Don Bauder 4:30 p.m., Dec. 9
Sometimes I feel like my life is a never ending Saturday Night Live skit that is both hilarious and painful at the same time. The year 2009 was no exception.
It started out with my mom and me taking a road trip from San Diego to Chicago, something I haven’t done with her since I was about 14. 30 minutes into it, just out of El Cajon, we got pulled over. Apparently dear old mom was doing 80 in a 70. She cried on cue. “My Husband just died, my daughter and I are driving back to Chicago to pack up all of his belongings. I am just really upset!” She told him. How could any self respecting cop issue a ticket after those water works. He gave her a warning. When he walked back to his squad car Mom and I exchanged looks and could not stop laughing. “You’re going to hell!’ I told her.
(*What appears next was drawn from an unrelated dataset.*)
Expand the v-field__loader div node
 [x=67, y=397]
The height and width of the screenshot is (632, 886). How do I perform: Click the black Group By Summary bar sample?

That night we rung in the New Year at a truck stop in Arizona situated between two men with massive beer bellies. If that’s not living I don’t know what is.
Spending the first of the new year on the open road is the way to do it. There is nothing like a trip across desolate pieces of the United States to put your life in perspective. The whoosh of the road is so very Zen like. The opportunity for quiet calmness is rare in my life what with a 1200 square foot home packed with my husband, three kids, and our dog. I embraced this trip.
It was one of the few consecutive days out of my life since becoming a mother that I didn’t have a little person tugging on my legs for a snack or entertainment. I am so very thankfully that I was able to take this trip with my mom.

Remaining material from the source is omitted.